The team recently identified a new partial variation in the virus, demonstrating its capacity to adapt to its environment.
"It has increased the risk of human-to-human transmission and brought more difficulty in treatment," Liang added.
"In spite of this, there is no reason to panic. We can confirm that the H7N9 flu virus has not shown scaled variation and human-to-human transmission," said Gao Hainyu, a member of the team drafting a thesis on the new results.
CIDRAP: News Scan for Jan 16, 2014
...the CDC yesterday issued a Health Alert Network (HAN) advisory that said clinicians should consider the possibility of H5N1 infection in patients who have a severe respiratory illness and a history of travel within 10 days before illness onset to areas with H5N1 circulation.
The notice also encourages state health departments to investigate such cases and to report them to the CDC within 24 hours. Potential human cases of H7N9 avian influenza also should be investigated and reported, the agency said. Human H7N9 cases emerged in China last spring, and many cases, some fatal, have been reported in the past few weeks.
CHP notified of seven additional human cases of avian influenza A(H7N9) in Mainland
Hong Kong (HKSAR) - The Centre for Health Protection (CHP) of the Department of Health (DH) today (January 16) received notification of seven additional human cases of avian influenza A(H7N9) respectively in Guangzhou (one case) and Foshan (one case) from the Health and Family Planning Commission of Guangdong Province and in Fujian (two cases), Guizhou (one case) and Zhejiang (two cases) from the National Health and Family Planning Commission.
…As of 9pm today, a total of 183 human cases of avian influenza A(H7N9) have been confirmed in the Mainland, including Zhejiang (65 cases), Shanghai (37 cases), Jiangsu (30 cases), Guangdong (20 cases), Fujian (nine cases), Jiangxi (six cases), Anhui (four cases), Henan (four cases), Beijing (two cases), Hunan (two cases), Shandong (two cases), Hebei (one case) and Guizhou (one case, imported from Zhejiang).
(Reuters) - A big wave of H7N9 bird flu cases and deaths in China since the start of 2014 is a reminder that emerging flu strains need constant surveillance if the world is not to be caught off guard by a deadly pandemic.
At least 24 H7N9 flu infections and three deaths have been confirmed in the past week by the World Health Organisation (WHO), a dramatic increase on the two cases and one death reported for the four-month summer period of June to September.
"There's now a clear second wave of this virus," said Jake Dunning, a researcher at Imperial College London who has been monitoring the outbreak.
New cases put H7N9 pace near last year's peak
The pace of new H7N9 avian flu cases in China over the past week is rivaling the daily crush of infections that occurred during the first peak of activity last spring after the virus first emerged, with reports today of seven new illnesses, one of them fatal.

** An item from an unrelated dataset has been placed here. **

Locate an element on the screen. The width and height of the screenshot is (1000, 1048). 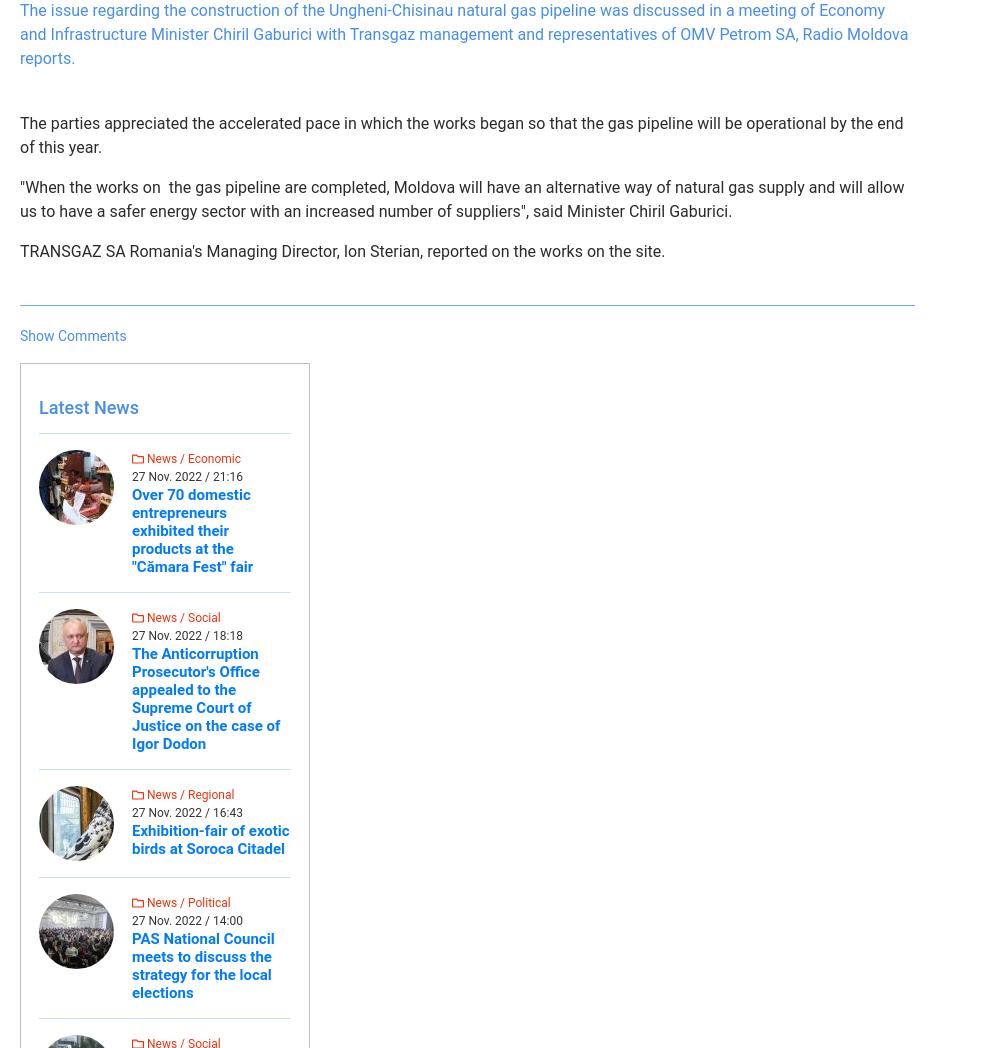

What began as a trickle of reports in October that signaled H7N9's resurgence in humans, primarily from poultry exposure, has expanded over the past few weeks to several cases reported each day. Thirty-one have been confirmed from Jan 10 through today, a number below but approaching the 38 cases reported during the peak week of disease activity, which began on Apr 8, 2013.
Experts contacted by CIDRAP News say the situation bears close monitoring but differed in their level of expressed concern over the situation.